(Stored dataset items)

——————————

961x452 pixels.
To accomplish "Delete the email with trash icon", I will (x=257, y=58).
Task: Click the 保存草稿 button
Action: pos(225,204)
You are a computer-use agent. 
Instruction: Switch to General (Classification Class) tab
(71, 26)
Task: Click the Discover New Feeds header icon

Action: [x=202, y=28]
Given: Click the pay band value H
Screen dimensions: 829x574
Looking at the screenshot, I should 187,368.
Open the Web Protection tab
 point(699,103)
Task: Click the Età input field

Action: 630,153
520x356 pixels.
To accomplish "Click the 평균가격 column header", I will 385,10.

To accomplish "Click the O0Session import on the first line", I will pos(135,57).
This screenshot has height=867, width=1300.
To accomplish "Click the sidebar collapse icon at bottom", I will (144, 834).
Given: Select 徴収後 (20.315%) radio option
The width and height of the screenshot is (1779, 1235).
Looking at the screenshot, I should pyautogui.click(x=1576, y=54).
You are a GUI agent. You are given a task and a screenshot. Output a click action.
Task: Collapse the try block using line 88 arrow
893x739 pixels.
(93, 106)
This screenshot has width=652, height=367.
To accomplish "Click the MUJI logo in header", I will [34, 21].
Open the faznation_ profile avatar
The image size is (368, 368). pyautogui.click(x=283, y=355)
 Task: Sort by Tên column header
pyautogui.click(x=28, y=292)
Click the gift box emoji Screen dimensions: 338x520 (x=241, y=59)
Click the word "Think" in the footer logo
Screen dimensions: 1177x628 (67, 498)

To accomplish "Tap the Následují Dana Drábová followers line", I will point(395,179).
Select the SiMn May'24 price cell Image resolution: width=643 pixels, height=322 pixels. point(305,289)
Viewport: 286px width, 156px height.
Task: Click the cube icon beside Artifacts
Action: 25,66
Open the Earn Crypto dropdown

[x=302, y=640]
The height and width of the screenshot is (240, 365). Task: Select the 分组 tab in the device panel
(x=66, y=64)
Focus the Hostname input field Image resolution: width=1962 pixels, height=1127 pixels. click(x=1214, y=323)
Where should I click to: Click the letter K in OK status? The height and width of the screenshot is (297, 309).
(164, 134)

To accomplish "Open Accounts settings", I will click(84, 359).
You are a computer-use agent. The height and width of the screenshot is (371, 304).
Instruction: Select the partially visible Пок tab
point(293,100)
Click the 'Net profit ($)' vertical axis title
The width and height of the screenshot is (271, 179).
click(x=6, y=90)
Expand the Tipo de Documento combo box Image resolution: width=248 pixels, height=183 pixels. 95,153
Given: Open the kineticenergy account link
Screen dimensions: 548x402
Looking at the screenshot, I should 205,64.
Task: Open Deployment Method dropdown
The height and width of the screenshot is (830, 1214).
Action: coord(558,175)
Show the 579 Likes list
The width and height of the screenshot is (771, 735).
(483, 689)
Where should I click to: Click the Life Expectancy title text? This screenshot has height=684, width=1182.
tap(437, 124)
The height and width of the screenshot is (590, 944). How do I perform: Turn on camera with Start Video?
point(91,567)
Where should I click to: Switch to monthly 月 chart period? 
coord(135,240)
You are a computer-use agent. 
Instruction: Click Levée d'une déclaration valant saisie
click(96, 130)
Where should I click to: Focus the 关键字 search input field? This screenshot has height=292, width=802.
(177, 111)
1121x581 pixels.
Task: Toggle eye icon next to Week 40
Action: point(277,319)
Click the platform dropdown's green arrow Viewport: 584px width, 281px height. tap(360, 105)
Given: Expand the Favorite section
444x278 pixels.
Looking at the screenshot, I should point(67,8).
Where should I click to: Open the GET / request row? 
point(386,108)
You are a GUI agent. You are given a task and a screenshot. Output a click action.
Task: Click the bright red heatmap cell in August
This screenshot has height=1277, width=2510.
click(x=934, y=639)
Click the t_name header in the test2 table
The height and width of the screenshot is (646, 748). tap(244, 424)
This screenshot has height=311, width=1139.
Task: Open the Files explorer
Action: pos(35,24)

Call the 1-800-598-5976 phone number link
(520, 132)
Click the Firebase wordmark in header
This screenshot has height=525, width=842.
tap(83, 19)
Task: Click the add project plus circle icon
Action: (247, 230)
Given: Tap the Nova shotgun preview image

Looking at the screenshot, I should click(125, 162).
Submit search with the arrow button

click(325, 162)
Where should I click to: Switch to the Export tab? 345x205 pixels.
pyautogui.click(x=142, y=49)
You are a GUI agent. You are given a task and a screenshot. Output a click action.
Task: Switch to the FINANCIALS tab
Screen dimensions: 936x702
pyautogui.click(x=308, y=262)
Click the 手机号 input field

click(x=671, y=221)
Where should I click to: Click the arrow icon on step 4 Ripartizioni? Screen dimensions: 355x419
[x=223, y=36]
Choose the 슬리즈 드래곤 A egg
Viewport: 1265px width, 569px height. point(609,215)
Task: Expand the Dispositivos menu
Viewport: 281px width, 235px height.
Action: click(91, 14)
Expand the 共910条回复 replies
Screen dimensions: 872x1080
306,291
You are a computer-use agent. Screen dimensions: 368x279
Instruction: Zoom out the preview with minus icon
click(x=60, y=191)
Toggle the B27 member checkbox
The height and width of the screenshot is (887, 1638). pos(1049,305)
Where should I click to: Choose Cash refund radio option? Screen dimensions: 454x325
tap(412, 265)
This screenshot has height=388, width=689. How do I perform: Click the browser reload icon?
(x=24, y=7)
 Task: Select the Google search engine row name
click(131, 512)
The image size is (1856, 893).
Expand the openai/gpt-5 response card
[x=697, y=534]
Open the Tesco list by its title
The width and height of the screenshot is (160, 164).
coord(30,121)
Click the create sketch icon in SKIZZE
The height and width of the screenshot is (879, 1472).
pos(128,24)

——————————

## Given problem
Write out all the records again, swapping "Web Protection" for "Network Protection" wherever it appears and leaving every other part the same.

## The answer
961x452 pixels.
To accomplish "Delete the email with trash icon", I will (x=257, y=58).
Task: Click the 保存草稿 button
Action: pos(225,204)
You are a computer-use agent. 
Instruction: Switch to General (Classification Class) tab
(71, 26)
Task: Click the Discover New Feeds header icon

Action: [x=202, y=28]
Given: Click the pay band value H
Screen dimensions: 829x574
Looking at the screenshot, I should 187,368.
Open the Network Protection tab
 point(699,103)
Task: Click the Età input field

Action: 630,153
520x356 pixels.
To accomplish "Click the 평균가격 column header", I will 385,10.

To accomplish "Click the O0Session import on the first line", I will pos(135,57).
This screenshot has height=867, width=1300.
To accomplish "Click the sidebar collapse icon at bottom", I will (144, 834).
Given: Select 徴収後 (20.315%) radio option
The width and height of the screenshot is (1779, 1235).
Looking at the screenshot, I should pyautogui.click(x=1576, y=54).
You are a GUI agent. You are given a task and a screenshot. Output a click action.
Task: Collapse the try block using line 88 arrow
893x739 pixels.
(93, 106)
This screenshot has width=652, height=367.
To accomplish "Click the MUJI logo in header", I will [34, 21].
Open the faznation_ profile avatar
The image size is (368, 368). pyautogui.click(x=283, y=355)
 Task: Sort by Tên column header
pyautogui.click(x=28, y=292)
Click the gift box emoji Screen dimensions: 338x520 (x=241, y=59)
Click the word "Think" in the footer logo
Screen dimensions: 1177x628 (67, 498)

To accomplish "Tap the Následují Dana Drábová followers line", I will point(395,179).
Select the SiMn May'24 price cell Image resolution: width=643 pixels, height=322 pixels. point(305,289)
Viewport: 286px width, 156px height.
Task: Click the cube icon beside Artifacts
Action: 25,66
Open the Earn Crypto dropdown

[x=302, y=640]
The height and width of the screenshot is (240, 365). Task: Select the 分组 tab in the device panel
(x=66, y=64)
Focus the Hostname input field Image resolution: width=1962 pixels, height=1127 pixels. click(x=1214, y=323)
Where should I click to: Click the letter K in OK status? The height and width of the screenshot is (297, 309).
(164, 134)

To accomplish "Open Accounts settings", I will click(84, 359).
You are a computer-use agent. The height and width of the screenshot is (371, 304).
Instruction: Select the partially visible Пок tab
point(293,100)
Click the 'Net profit ($)' vertical axis title
The width and height of the screenshot is (271, 179).
click(x=6, y=90)
Expand the Tipo de Documento combo box Image resolution: width=248 pixels, height=183 pixels. 95,153
Given: Open the kineticenergy account link
Screen dimensions: 548x402
Looking at the screenshot, I should 205,64.
Task: Open Deployment Method dropdown
The height and width of the screenshot is (830, 1214).
Action: coord(558,175)
Show the 579 Likes list
The width and height of the screenshot is (771, 735).
(483, 689)
Where should I click to: Click the Life Expectancy title text? This screenshot has height=684, width=1182.
tap(437, 124)
The height and width of the screenshot is (590, 944). How do I perform: Turn on camera with Start Video?
point(91,567)
Where should I click to: Switch to monthly 月 chart period? 
coord(135,240)
You are a computer-use agent. 
Instruction: Click Levée d'une déclaration valant saisie
click(96, 130)
Where should I click to: Focus the 关键字 search input field? This screenshot has height=292, width=802.
(177, 111)
1121x581 pixels.
Task: Toggle eye icon next to Week 40
Action: point(277,319)
Click the platform dropdown's green arrow Viewport: 584px width, 281px height. tap(360, 105)
Given: Expand the Favorite section
444x278 pixels.
Looking at the screenshot, I should point(67,8).
Where should I click to: Open the GET / request row? 
point(386,108)
You are a GUI agent. You are given a task and a screenshot. Output a click action.
Task: Click the bright red heatmap cell in August
This screenshot has height=1277, width=2510.
click(x=934, y=639)
Click the t_name header in the test2 table
The height and width of the screenshot is (646, 748). tap(244, 424)
This screenshot has height=311, width=1139.
Task: Open the Files explorer
Action: pos(35,24)

Call the 1-800-598-5976 phone number link
(520, 132)
Click the Firebase wordmark in header
This screenshot has height=525, width=842.
tap(83, 19)
Task: Click the add project plus circle icon
Action: (247, 230)
Given: Tap the Nova shotgun preview image

Looking at the screenshot, I should click(125, 162).
Submit search with the arrow button

click(325, 162)
Where should I click to: Switch to the Export tab? 345x205 pixels.
pyautogui.click(x=142, y=49)
You are a GUI agent. You are given a task and a screenshot. Output a click action.
Task: Switch to the FINANCIALS tab
Screen dimensions: 936x702
pyautogui.click(x=308, y=262)
Click the 手机号 input field

click(x=671, y=221)
Where should I click to: Click the arrow icon on step 4 Ripartizioni? Screen dimensions: 355x419
[x=223, y=36]
Choose the 슬리즈 드래곤 A egg
Viewport: 1265px width, 569px height. point(609,215)
Task: Expand the Dispositivos menu
Viewport: 281px width, 235px height.
Action: click(91, 14)
Expand the 共910条回复 replies
Screen dimensions: 872x1080
306,291
You are a computer-use agent. Screen dimensions: 368x279
Instruction: Zoom out the preview with minus icon
click(x=60, y=191)
Toggle the B27 member checkbox
The height and width of the screenshot is (887, 1638). pos(1049,305)
Where should I click to: Choose Cash refund radio option? Screen dimensions: 454x325
tap(412, 265)
This screenshot has height=388, width=689. How do I perform: Click the browser reload icon?
(x=24, y=7)
 Task: Select the Google search engine row name
click(131, 512)
The image size is (1856, 893).
Expand the openai/gpt-5 response card
[x=697, y=534]
Open the Tesco list by its title
The width and height of the screenshot is (160, 164).
coord(30,121)
Click the create sketch icon in SKIZZE
The height and width of the screenshot is (879, 1472).
pos(128,24)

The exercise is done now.